On First Looking into Chapman’s Homer
On First Looking into Chapman’s Homer (John Keats)
1. That deep brow’d Homer ruled as his demesne,
Yet did I never breathe its pure serene
Till I heard Chapman speak out loud and bold.
These lines form the part of On First Looking into Chapman’s Homer written by John Keats. Keats was one of the major poets of the romantic school of poetry. He was a poet all embracing sensuousness. Poetry to him was not a spiritual vision as with Wordsworth, nor an emancipating vision as Shelley, but a joy wrought out of sensations. In the present poem, he records his reactions on first looking into Chapman’s version of Homer’s Illiad and Odyssey.
The poet says that he has been told of many places and countries. He has also listened to the stories of Homer who was an illustrious poet of Greece. As the poet describes, Homer was as if it were a king in the realm of Greek poets who distinguished himself by writing two great epics-Illiad and Odyssey. Chapman was a poet and dramatist of the Elizabethan England who rendered these two works in English. But according to Keats his translation lacks the grandeur and delicacy of the original work.
These lines express the true voice of the feeling of Keats in simple, sensuous and passionate language.
2. Then felt I like some watcher of the skies
When a new planet swims into his ken;
Or like stout Cortez when with eagle eyes
He star’d at the pacific-and all his men
Or,
Look’d at each other with a wild surmise
Silent, upon a peak in Darien.
These are the concluding lines from the poem entitled On First Looking into Chapman’s Homer written by John Keats. Keats was a great romantic poet whose greatness consists more in his promise and potentiality rather than in his achievement. His poems are marked by pictorial beauty, sensuous touches and structural unity. His poetry has an infinite wealth of details. The details are meant to evoke in the readers an immediate response of eyes and ears. Each syllable and phrase is charged with associations and echoes. In the present poem, he records his reactions on first looking into Chapman’s version of Homer’s Illiad and Odyssey.

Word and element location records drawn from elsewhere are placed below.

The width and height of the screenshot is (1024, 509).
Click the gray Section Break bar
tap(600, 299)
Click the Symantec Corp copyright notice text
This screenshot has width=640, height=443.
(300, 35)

The poet is filled with a sense of amazement at the sight of Chapman’s English version of Homer’s works. Just as a man is surprised to see the presence of a new planet in the sky, Keats was seized with wonder to see the works of Chapman. Secondly, he compares himself with Cortez who was looking at the Pacific ocean with his eager eyes from the top of Darien, a mountain. Cortez was not the Spanish explorer and conqueror, but one of his companions Balboa, who first saw the Pacific ocean from a peak in Darien, the Isthmus of Panama.
These lines are characteristic of the poetry of Keats. Here, his poetry becomes highly allusive and poignànt. His language is simple, sensuous and passionate.